▶ _What you are asked to do_:
Copy every line of the material precisely.

▶ _Records shown_:
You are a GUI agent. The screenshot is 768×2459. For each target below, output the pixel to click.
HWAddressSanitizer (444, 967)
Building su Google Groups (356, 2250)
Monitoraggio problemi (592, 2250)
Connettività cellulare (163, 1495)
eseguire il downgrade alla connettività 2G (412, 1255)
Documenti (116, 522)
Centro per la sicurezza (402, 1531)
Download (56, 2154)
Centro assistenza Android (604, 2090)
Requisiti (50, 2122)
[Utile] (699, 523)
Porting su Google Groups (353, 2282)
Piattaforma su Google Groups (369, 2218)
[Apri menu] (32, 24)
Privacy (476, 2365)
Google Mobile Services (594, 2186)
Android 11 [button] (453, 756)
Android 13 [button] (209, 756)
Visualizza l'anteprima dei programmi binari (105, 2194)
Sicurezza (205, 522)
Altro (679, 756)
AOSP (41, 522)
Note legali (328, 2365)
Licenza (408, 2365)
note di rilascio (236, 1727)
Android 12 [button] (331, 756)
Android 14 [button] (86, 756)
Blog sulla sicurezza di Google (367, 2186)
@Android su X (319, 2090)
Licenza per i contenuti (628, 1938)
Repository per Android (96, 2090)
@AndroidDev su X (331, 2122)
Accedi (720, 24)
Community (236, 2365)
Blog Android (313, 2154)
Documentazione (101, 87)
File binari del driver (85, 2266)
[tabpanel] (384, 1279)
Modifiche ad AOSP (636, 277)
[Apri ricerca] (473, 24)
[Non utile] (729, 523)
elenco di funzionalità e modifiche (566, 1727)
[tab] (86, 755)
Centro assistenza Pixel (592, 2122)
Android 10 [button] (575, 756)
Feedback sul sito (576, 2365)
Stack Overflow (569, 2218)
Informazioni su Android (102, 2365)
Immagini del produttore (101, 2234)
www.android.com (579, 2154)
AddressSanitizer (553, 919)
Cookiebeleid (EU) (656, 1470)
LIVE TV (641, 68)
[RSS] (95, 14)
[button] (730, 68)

▶ _Reply_:
You are a GUI agent. The screenshot is 768×2459. For each target below, output the pixel to click.
HWAddressSanitizer (444, 967)
Building su Google Groups (356, 2250)
Monitoraggio problemi (592, 2250)
Connettività cellulare (163, 1495)
eseguire il downgrade alla connettività 2G (412, 1255)
Documenti (116, 522)
Centro per la sicurezza (402, 1531)
Download (56, 2154)
Centro assistenza Android (604, 2090)
Requisiti (50, 2122)
[Utile] (699, 523)
Porting su Google Groups (353, 2282)
Piattaforma su Google Groups (369, 2218)
[Apri menu] (32, 24)
Privacy (476, 2365)
Google Mobile Services (594, 2186)
Android 11 [button] (453, 756)
Android 13 [button] (209, 756)
Visualizza l'anteprima dei programmi binari (105, 2194)
Sicurezza (205, 522)
Altro (679, 756)
AOSP (41, 522)
Note legali (328, 2365)
Licenza (408, 2365)
note di rilascio (236, 1727)
Android 12 [button] (331, 756)
Android 14 [button] (86, 756)
Blog sulla sicurezza di Google (367, 2186)
@Android su X (319, 2090)
Licenza per i contenuti (628, 1938)
Repository per Android (96, 2090)
@AndroidDev su X (331, 2122)
Accedi (720, 24)
Community (236, 2365)
Blog Android (313, 2154)
Documentazione (101, 87)
File binari del driver (85, 2266)
[tabpanel] (384, 1279)
Modifiche ad AOSP (636, 277)
[Apri ricerca] (473, 24)
[Non utile] (729, 523)
elenco di funzionalità e modifiche (566, 1727)
[tab] (86, 755)
Centro assistenza Pixel (592, 2122)
Android 10 [button] (575, 756)
Feedback sul sito (576, 2365)
Stack Overflow (569, 2218)
Informazioni su Android (102, 2365)
Immagini del produttore (101, 2234)
www.android.com (579, 2154)
AddressSanitizer (553, 919)
Cookiebeleid (EU) (656, 1470)
LIVE TV (641, 68)
[RSS] (95, 14)
[button] (730, 68)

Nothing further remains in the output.